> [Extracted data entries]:

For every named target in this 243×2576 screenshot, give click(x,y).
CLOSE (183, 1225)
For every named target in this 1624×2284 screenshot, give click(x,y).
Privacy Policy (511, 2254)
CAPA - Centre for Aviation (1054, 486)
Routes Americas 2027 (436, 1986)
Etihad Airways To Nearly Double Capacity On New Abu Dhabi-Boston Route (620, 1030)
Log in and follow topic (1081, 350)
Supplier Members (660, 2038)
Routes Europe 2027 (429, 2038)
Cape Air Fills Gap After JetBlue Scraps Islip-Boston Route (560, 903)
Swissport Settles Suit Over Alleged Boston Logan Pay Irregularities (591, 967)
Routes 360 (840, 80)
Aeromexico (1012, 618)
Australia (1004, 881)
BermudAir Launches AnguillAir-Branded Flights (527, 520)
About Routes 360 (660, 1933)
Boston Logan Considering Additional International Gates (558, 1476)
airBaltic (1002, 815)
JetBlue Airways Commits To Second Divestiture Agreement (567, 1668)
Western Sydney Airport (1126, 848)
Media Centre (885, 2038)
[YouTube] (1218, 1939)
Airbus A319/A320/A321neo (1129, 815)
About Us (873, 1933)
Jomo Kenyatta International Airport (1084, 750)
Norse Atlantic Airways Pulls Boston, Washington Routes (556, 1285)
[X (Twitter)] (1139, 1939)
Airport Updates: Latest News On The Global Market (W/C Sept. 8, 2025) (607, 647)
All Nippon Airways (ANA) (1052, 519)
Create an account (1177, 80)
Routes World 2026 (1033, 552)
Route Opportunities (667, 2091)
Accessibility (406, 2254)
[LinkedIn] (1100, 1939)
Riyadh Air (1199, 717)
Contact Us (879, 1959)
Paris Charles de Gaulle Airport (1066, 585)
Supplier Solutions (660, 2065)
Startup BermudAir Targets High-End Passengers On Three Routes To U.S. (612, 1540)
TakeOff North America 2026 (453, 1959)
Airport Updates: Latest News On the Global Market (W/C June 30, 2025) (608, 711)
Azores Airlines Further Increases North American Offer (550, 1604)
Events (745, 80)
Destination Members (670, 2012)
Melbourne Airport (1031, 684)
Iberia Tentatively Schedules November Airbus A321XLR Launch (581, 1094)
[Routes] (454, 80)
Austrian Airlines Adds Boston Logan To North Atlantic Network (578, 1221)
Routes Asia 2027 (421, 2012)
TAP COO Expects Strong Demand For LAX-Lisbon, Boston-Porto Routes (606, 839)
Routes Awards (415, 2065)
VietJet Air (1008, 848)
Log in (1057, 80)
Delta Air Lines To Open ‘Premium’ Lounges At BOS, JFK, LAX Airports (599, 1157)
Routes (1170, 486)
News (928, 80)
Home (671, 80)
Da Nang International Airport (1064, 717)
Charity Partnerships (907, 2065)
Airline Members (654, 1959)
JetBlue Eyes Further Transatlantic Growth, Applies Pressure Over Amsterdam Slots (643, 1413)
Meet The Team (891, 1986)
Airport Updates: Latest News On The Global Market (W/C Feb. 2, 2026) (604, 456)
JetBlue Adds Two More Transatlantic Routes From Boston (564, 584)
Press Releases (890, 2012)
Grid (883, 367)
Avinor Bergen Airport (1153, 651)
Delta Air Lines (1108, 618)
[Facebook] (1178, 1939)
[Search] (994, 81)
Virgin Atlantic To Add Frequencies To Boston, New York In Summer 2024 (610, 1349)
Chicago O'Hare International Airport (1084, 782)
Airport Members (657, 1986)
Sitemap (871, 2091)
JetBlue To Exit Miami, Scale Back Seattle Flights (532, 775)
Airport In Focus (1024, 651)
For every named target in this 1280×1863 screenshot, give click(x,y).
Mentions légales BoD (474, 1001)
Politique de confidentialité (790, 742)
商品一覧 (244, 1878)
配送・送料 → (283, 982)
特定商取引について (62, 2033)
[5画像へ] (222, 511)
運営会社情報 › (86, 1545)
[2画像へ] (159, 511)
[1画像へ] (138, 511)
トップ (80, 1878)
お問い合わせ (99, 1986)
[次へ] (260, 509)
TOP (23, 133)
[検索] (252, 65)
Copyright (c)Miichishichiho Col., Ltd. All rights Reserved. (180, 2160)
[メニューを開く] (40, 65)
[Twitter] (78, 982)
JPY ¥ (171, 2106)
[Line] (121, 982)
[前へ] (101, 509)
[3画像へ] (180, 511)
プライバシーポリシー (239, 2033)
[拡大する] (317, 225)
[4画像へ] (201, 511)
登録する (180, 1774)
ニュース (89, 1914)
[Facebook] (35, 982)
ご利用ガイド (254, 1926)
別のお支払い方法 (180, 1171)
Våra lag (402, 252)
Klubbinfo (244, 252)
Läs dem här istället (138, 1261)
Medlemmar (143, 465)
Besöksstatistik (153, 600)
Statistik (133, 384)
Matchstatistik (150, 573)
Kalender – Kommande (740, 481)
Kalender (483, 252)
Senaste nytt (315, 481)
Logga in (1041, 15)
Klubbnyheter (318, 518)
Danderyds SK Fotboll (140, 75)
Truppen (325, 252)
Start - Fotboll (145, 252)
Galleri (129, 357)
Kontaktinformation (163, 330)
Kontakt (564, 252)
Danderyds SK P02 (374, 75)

> [Task to carry out]: Exact copies of the lines from the one holding "Chicago O'Hare International" through the last line above, and only those, make up the answer.

> [Expected answer]:
Chicago O'Hare International Airport (1084, 782)
Airport Members (657, 1986)
Sitemap (871, 2091)
JetBlue To Exit Miami, Scale Back Seattle Flights (532, 775)
Airport In Focus (1024, 651)
For every named target in this 1280×1863 screenshot, give click(x,y).
Mentions légales BoD (474, 1001)
Politique de confidentialité (790, 742)
商品一覧 (244, 1878)
配送・送料 → (283, 982)
特定商取引について (62, 2033)
[5画像へ] (222, 511)
運営会社情報 › (86, 1545)
[2画像へ] (159, 511)
[1画像へ] (138, 511)
トップ (80, 1878)
お問い合わせ (99, 1986)
[次へ] (260, 509)
TOP (23, 133)
[検索] (252, 65)
Copyright (c)Miichishichiho Col., Ltd. All rights Reserved. (180, 2160)
[メニューを開く] (40, 65)
[Twitter] (78, 982)
JPY ¥ (171, 2106)
[Line] (121, 982)
[前へ] (101, 509)
[3画像へ] (180, 511)
プライバシーポリシー (239, 2033)
[拡大する] (317, 225)
[4画像へ] (201, 511)
登録する (180, 1774)
ニュース (89, 1914)
[Facebook] (35, 982)
ご利用ガイド (254, 1926)
別のお支払い方法 (180, 1171)
Våra lag (402, 252)
Klubbinfo (244, 252)
Läs dem här istället (138, 1261)
Medlemmar (143, 465)
Besöksstatistik (153, 600)
Statistik (133, 384)
Matchstatistik (150, 573)
Kalender – Kommande (740, 481)
Kalender (483, 252)
Senaste nytt (315, 481)
Logga in (1041, 15)
Klubbnyheter (318, 518)
Danderyds SK Fotboll (140, 75)
Truppen (325, 252)
Start - Fotboll (145, 252)
Galleri (129, 357)
Kontaktinformation (163, 330)
Kontakt (564, 252)
Danderyds SK P02 (374, 75)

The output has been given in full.